As you know if you have been following this insane story unfolding in Brooklyn Park, Maryland, seven-year-old Josh Welch was suspended for two days after he allegedly fashioned his breakfast pastry into the shape of a gun
. Josh said that he made a mountain by gnawing at his strawberry Pop Tart and his teacher said that it was definitely a handgun because he raised the Pop Tart toward the ceiling.
(Lowering the Bar)
In order to suspend Josh, the school had to charge him with a violation of school policy. This is what the policy prohibits:
Any gun of any kind, loaded or unloaded, operable or inoperable, including any object other than a firearm which is a look-a-like of a gun.
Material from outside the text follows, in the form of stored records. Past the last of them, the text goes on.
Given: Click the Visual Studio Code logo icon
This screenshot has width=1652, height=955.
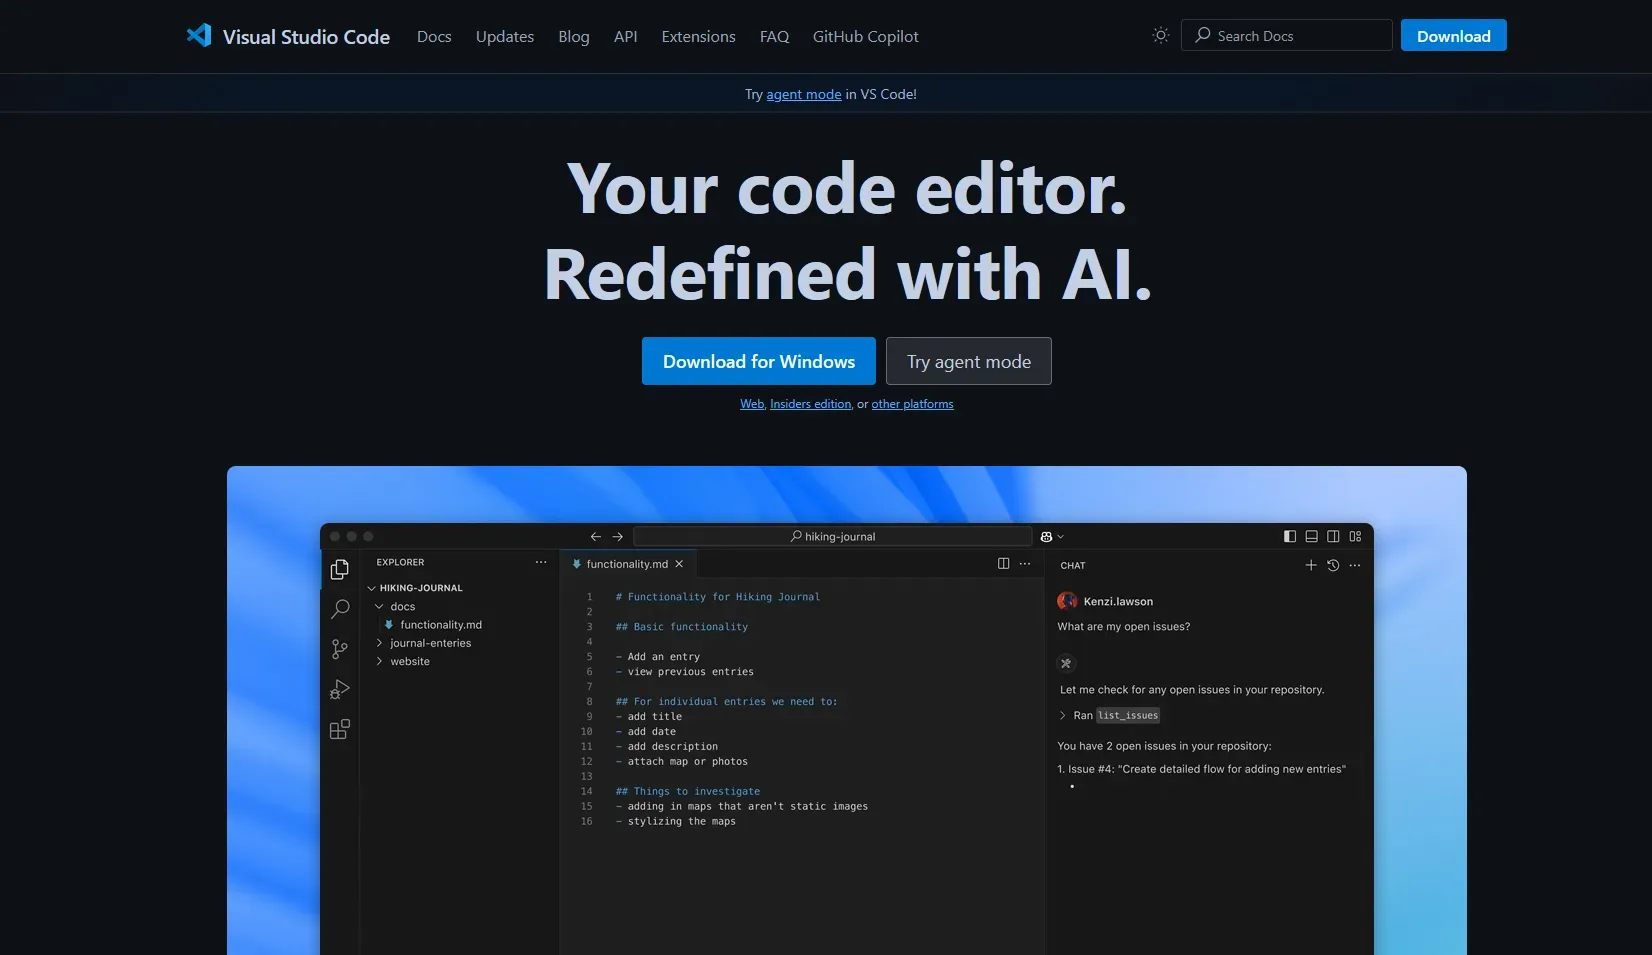Looking at the screenshot, I should click(199, 35).
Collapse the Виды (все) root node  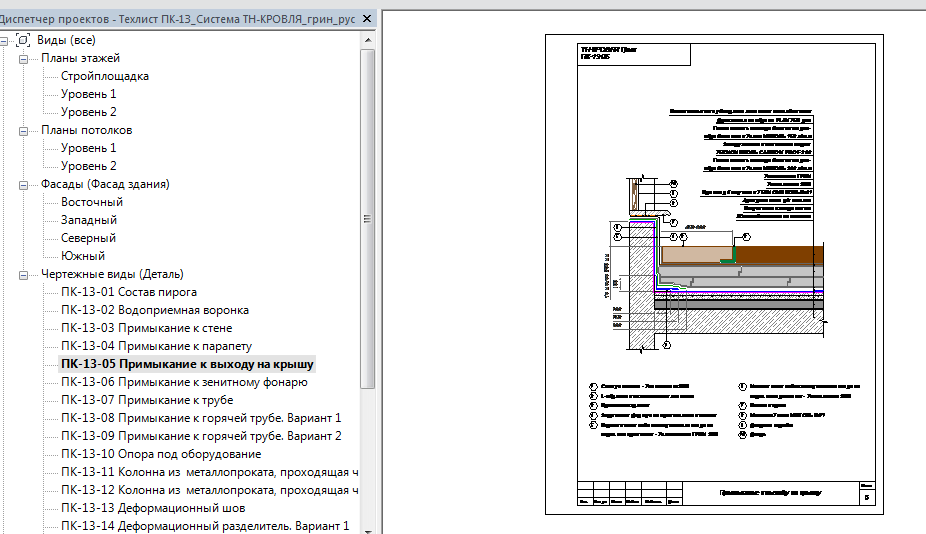point(4,41)
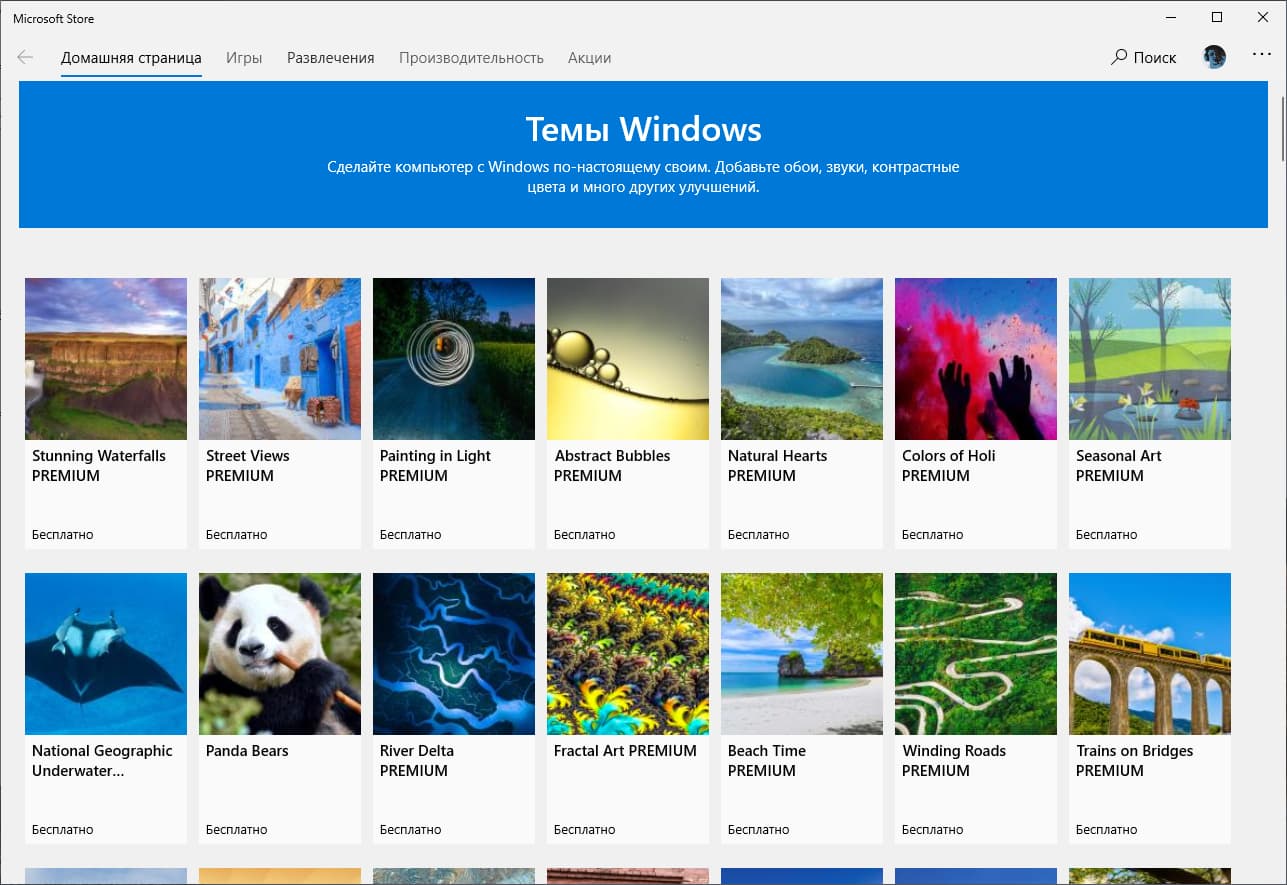This screenshot has height=885, width=1287.
Task: Open the Акции section
Action: point(589,57)
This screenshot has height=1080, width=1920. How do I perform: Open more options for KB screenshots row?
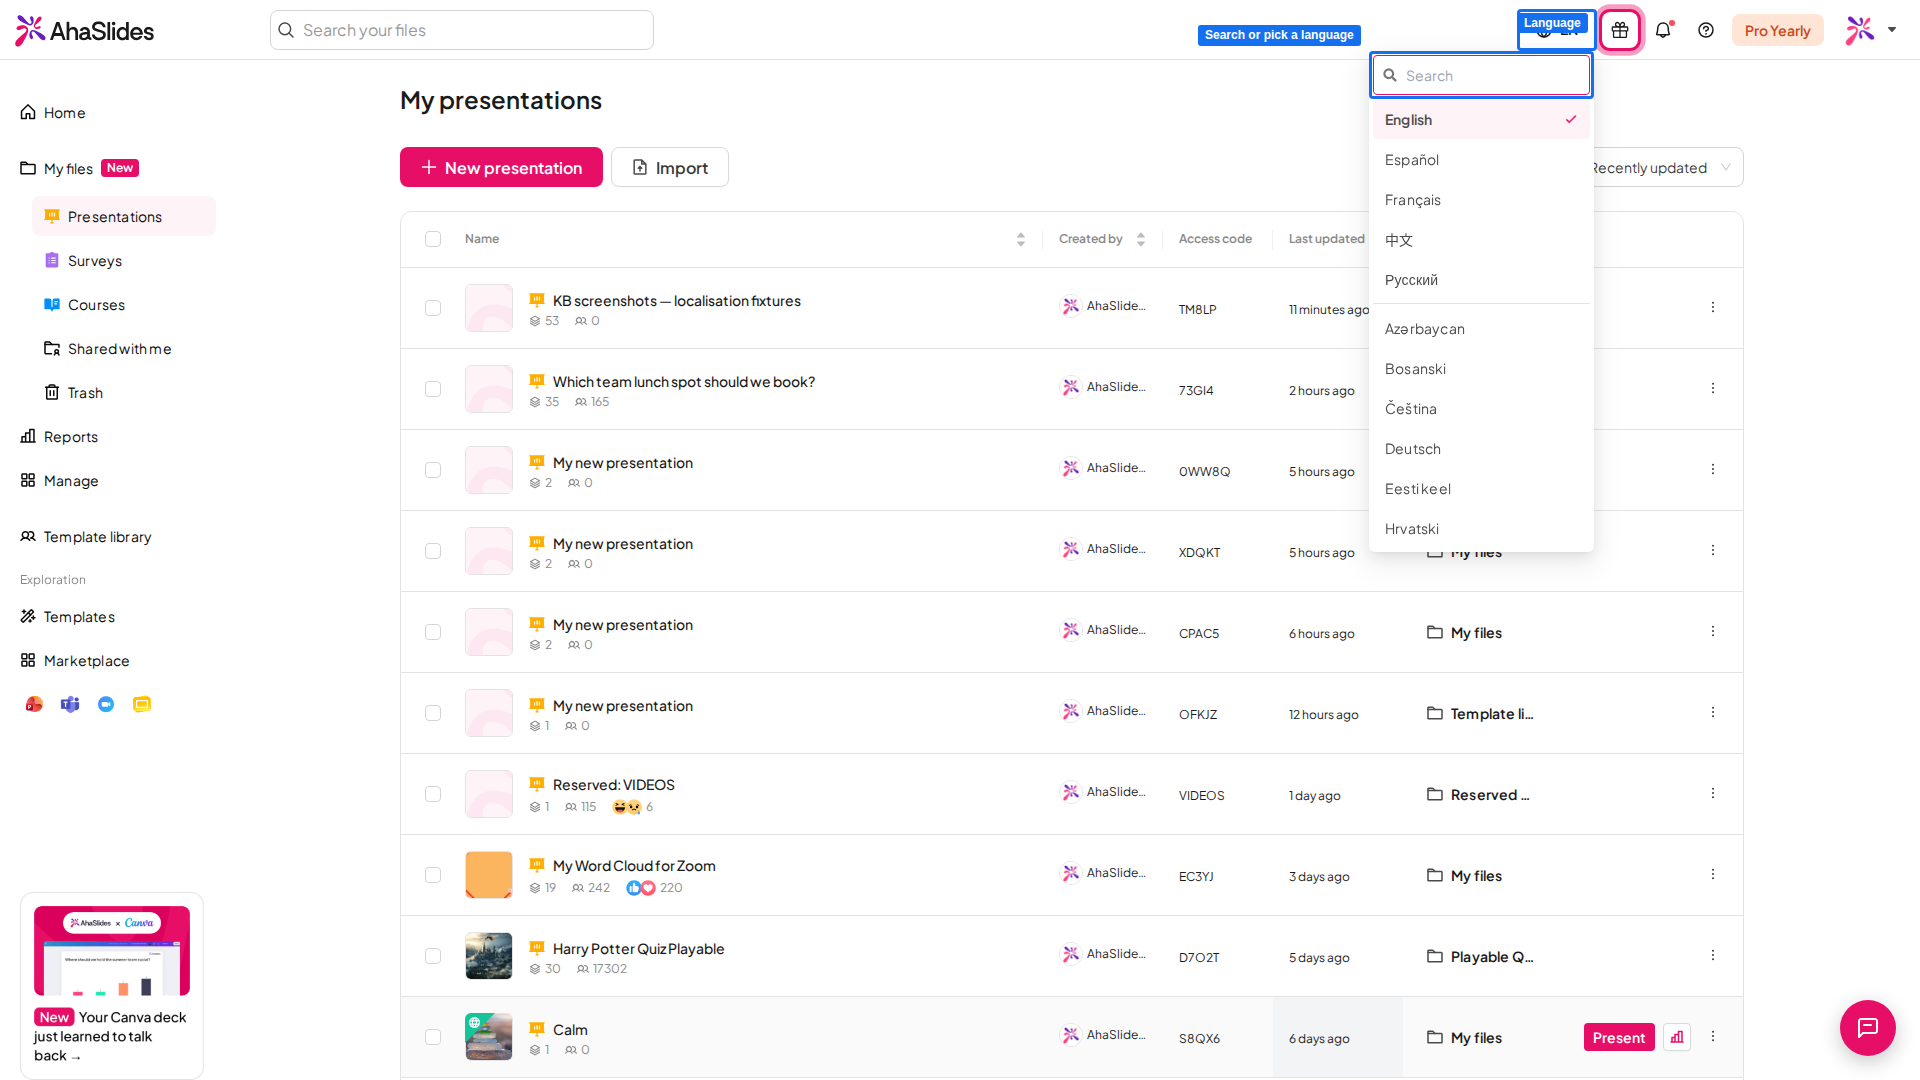pos(1712,307)
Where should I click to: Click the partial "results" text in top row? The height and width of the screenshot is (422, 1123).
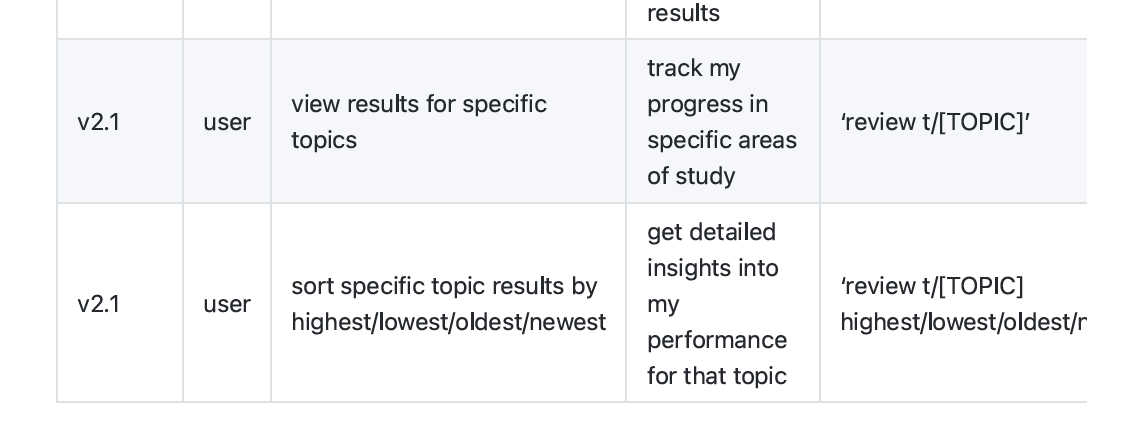(683, 14)
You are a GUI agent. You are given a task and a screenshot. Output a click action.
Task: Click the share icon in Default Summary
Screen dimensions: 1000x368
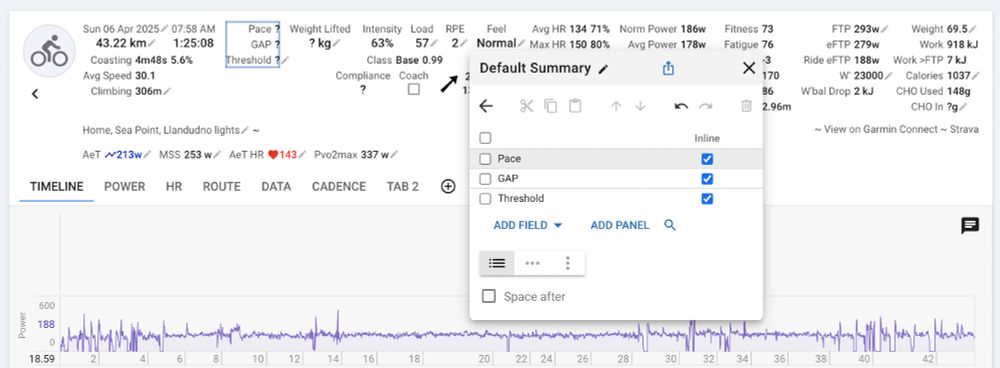click(x=668, y=68)
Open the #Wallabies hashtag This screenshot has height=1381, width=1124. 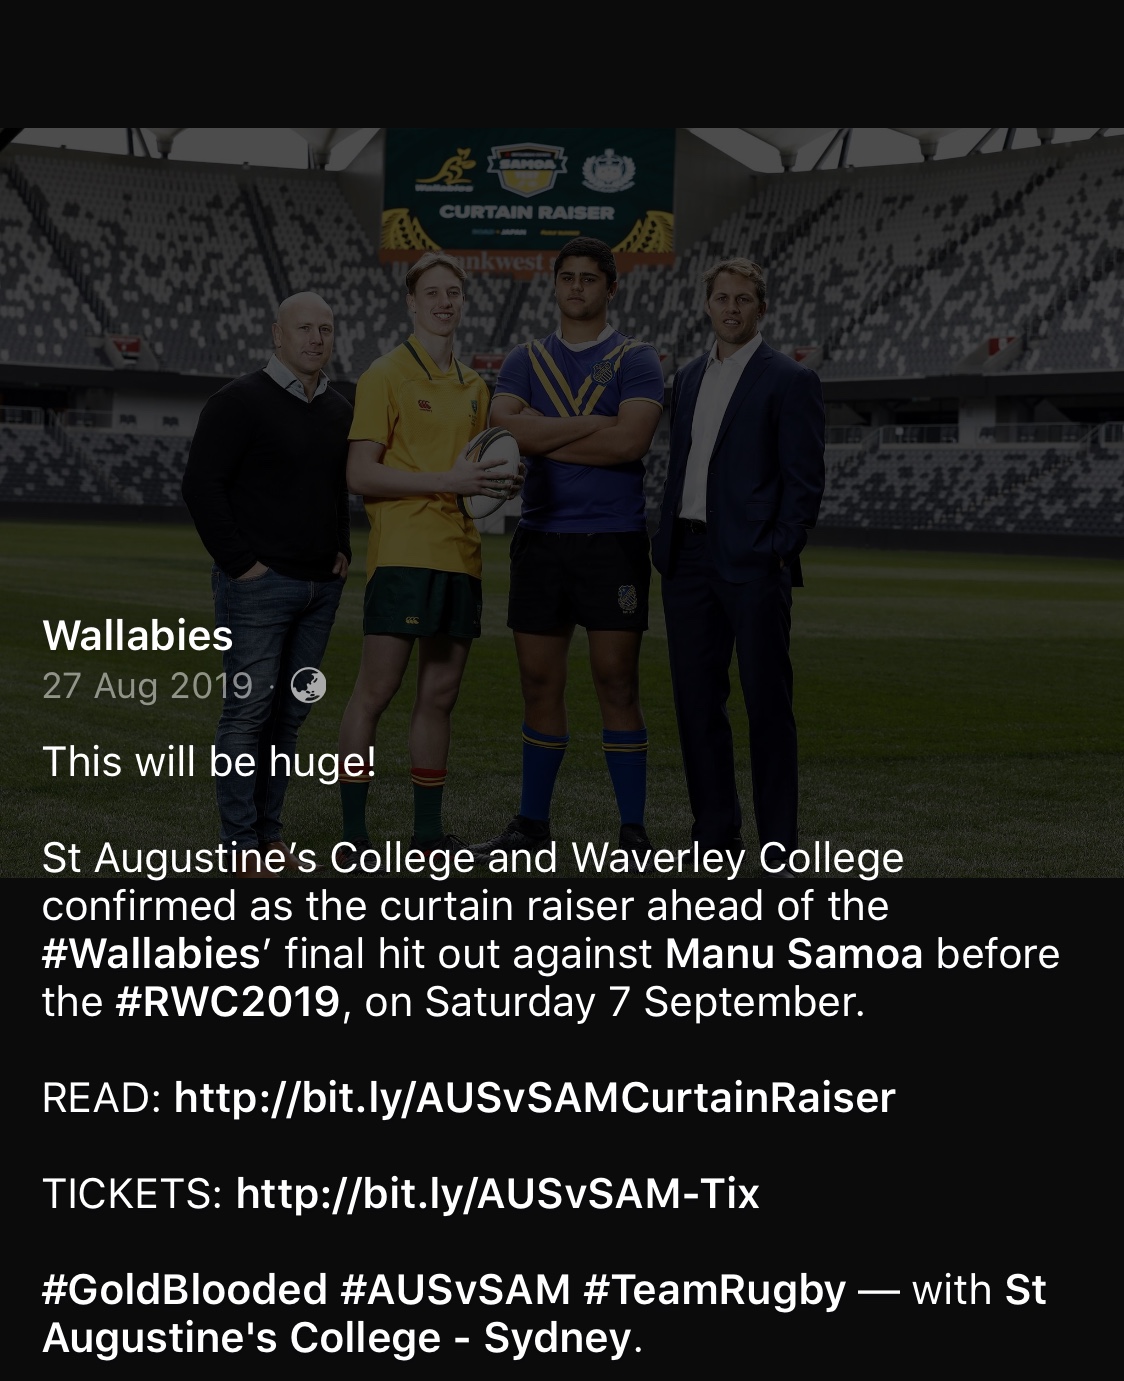coord(151,954)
This shall include, but is not limited to, pellet gun, paintball gun, stun gun, taser, BB gun, flare gun, nail gun, and air soft gun.
Lowering the Bar wrote, “Josh’s gun was not a firearm, because it was a pastry, and it seems highly unlikely that it qualified as a gun “look-a-like,” again because it was a pastry. It certainly is nothing like any of the “look-a-like” items set forth in the list, largely because those items are not pastries.”
“The two-day suspension indicates that the school considered this a “Level 3” violation, but exactly what part of the Code
was in play is not clear. The letter suggests Josh disrupted the class, but the reference to ‘inappropriate gestures” involving food can only mean he was also charged with a pastry-based-weapons violation.” (Lowering the Bar
) He could have just as easily picked up a cut out of the “Letter L” and waved it around, causing fear in the classroom and sending teachers scurrying for the police. The entire class would need subsequent counseling and maybe the district would send counselors from other schools to help children understand why one of their number mishandled a paper cut out of the “Letter L”. And if the “Letter L” is threatening, the “Letter J” could be a replica flintlock pistol from America’s revolutionary period
. Then there’s the “Letter I” that could be used as a club and both Z, M and W have sharp edges. Any of those letters could cause a paper cut if mishandled. Construction paper is not exempt from causing that sort of injury. “O” is a pleasing letter to progressives. Maybe we should just keep that one?
Has the entire world
gone totally MAD?
And what of the pastry? Was it sent to the police crime lab for fingerprinting? Was there a court order that led to its destruction in a “progressive way”? Or did the offended teacher just throw it in the trash?
And did a janitor later that night end up finishing the gnawed on Pop Tart that he fished from the trash? Could that janitor explode? What sort of counseling would the children need then?